Peer-Reviewed Publication

NASA/Goddard Space Flight Center

Earth Gravity Assist

image: This artist's concept shows the OSIRIS-REx spacecraft passing by Earth. view more 

Credit: NASA's Goddard Space Flight Center/University of Arizona.

NASA's asteroid sample return spacecraft successfully used Earth's gravity on Friday to slingshot itself on a path toward the asteroid Bennu, for a rendezvous next August.

At 12:52 p.m. EDT on Sept. 22, the OSIRIS-REx (Origins, Spectral Interpretation, Resource Identification, and Security - Regolith Explorer) spacecraft came within 10,711 miles (17,237 km) of Antarctica, just south of Cape Horn, Chile, before following a route north over the Pacific Ocean.

OSIRIS-REx launched from Cape Canaveral Air Force Station in Florida on Sept. 8, 2016, on an Atlas V 411 rocket. Although the rocket provided the spacecraft with the all the momentum required to propel it forward to Bennu, OSIRIS-REx needed an extra boost from the Earth's gravity to change its orbital plane. Bennu's orbit around the Sun is tilted six degrees from Earth's orbit, and this maneuver changed the spacecraft's direction to put it on the path toward Bennu.

As a result of the flyby, the velocity change to the spacecraft was 8,451 miles per hour (3.778 kilometers per second).

"The encounter with Earth is fundamental to our rendezvous with Bennu," said Rich Burns, OSIRIS-REx project manager at NASA's Goddard Space Flight Center in Greenbelt, Maryland. "The total velocity change from Earth's gravity far exceeds the total fuel load of the OSIRIS-REx propulsion system, so we are really leveraging our Earth flyby to make a massive change to the OSIRIS-REx trajectory, specifically changing the tilt of the orbit to match Bennu."

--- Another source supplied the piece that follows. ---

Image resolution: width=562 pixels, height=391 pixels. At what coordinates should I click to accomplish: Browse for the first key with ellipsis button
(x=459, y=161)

The mission team also is using OSIRIS-REx's Earth flyby as an opportunity to test and calibrate the spacecraft's instrument suite. Approximately four hours after the point of closest approach, and on three subsequent days over the next two weeks, the spacecraft's instruments will be turned on to scan Earth and the Moon. These data will be used to calibrate the spacecraft's science instruments in preparation for OSIRIS-REx's arrival at Bennu in late 2018.

"The opportunity to collect science data over the next two weeks provides the OSIRIS-REx mission team with an excellent opportunity to practice for operations at Bennu," said Dante Lauretta, OSIRIS-REx principal investigator at the University of Arizona, Tucson. "During the Earth flyby, the science and operations teams are co-located, performing daily activities together as they will during the asteroid encounter."

The OSIRIS-REx spacecraft is currently on a seven-year journey to rendezvous with, study, and return a sample of Bennu to Earth. This sample of a primitive asteroid will help scientists understand the formation of our solar system more than 4.5 billion years ago.

NASA's Goddard Space Flight Center provides overall mission management, systems engineering and the safety and mission assurance for OSIRIS-REx. Dante Lauretta of the University of Arizona, Tucson, is the principal investigator, and the University of Arizona also leads the science team and the mission's science observation planning and data processing. Lockheed Martin Space Systems in Denver built the spacecraft and is providing flight operations. Goddard and KinetX Aerospace are responsible for navigating the OSIRIS-REx spacecraft. OSIRIS-REx is the third mission in NASA's New Frontiers Program. NASA's Marshall Space Flight Center in Huntsville, Alabama, manages the agency's New Frontiers Program for the Science Mission Directorate in Washington.